RFTA operates a fleet of some 50 buses, Trapani said, carrying an estimated 4 million commuters per year. Wood River Rideshare has two buses at most in operation.

Trapani said in addition to the widened four lanes on Highway 82 and an HOV lane for peak hour commute traffic three hours in the afternoon and morning, the project also built pedestrian and bike trails, promoted car pooling, built a series of park-and-ride lots that’ll accommodate 3,050 cars by the year 2015 and set aside land for a possible future light rail transit system.

He warned, however, that implementing a HOV lane, which is one of the proposals being studied for the Wood River Valley, "is not as easy as painting a diamond (symbol) on the road." He said Colorado state police have helped with rigid enforcement to stop single occupant vehicles from using the reserve lane.

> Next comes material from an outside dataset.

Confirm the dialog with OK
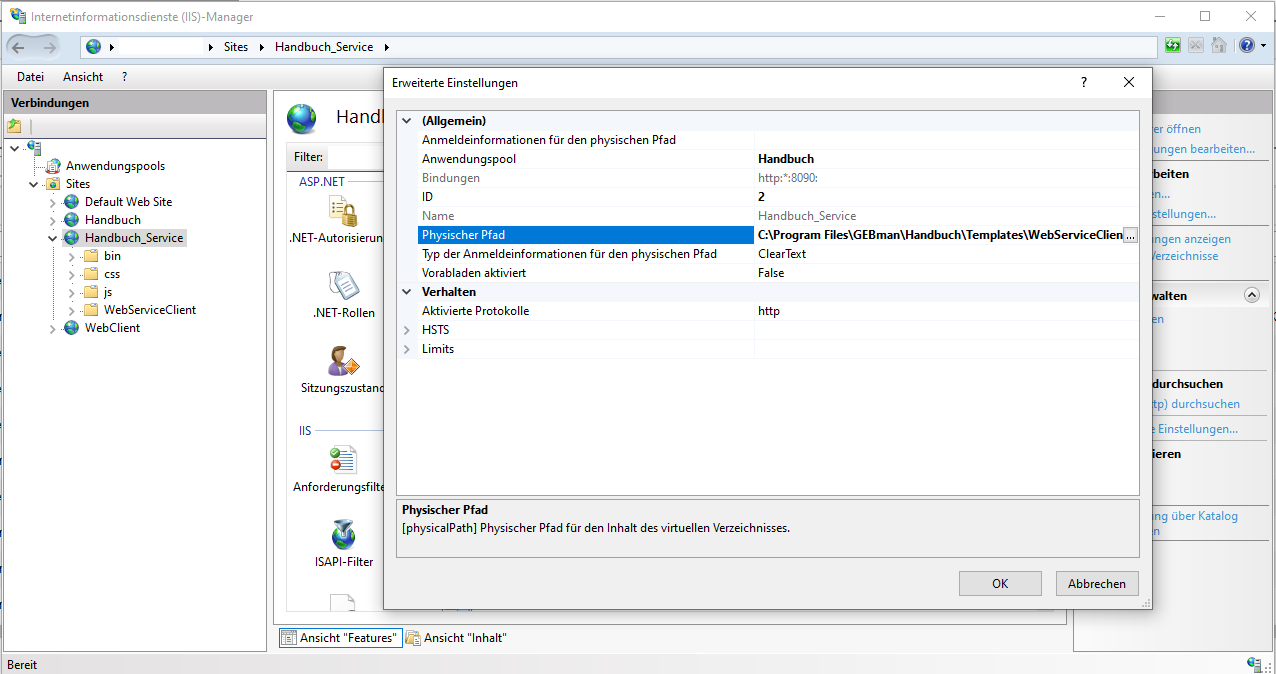 pos(1000,584)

He also said that success for reducing vehicle traffic and increase car-pooling is developing a set of incentives and disincentives to get drivers out of their cars.

He cited one incentive: commuters who use buses are guaranteed a quick ride home in a special vehicle in an emergency.

He also said that paid downtown parking in Aspen--"never popular," he added—was a disincentive.

Absolutely essential to any solution is a partnership of area governments and civic groups. Trapani said he believes current Idaho laws would prevent formation of an authority with legislative and taxing powers to manage a regional multi-modal transportation system.

However, the job isn’t ended with completion of a roadway, Trapani said. What he calls transportation demand management must continue, including studying the linkage between land use and transportation demands.

Peter Everett, a Pennsylvania State University professor of marketing and a part-time Ketchum resident, posed a theory whose implications Trapani agreed needs study.

Everett pointed to the trend of homebuyers purchasing less expensive properties in remote areas, but thereafter paying more in transportation costs to reach jobs or to retail areas; whereas, others purchase more expensive property in towns and pay less for transportation.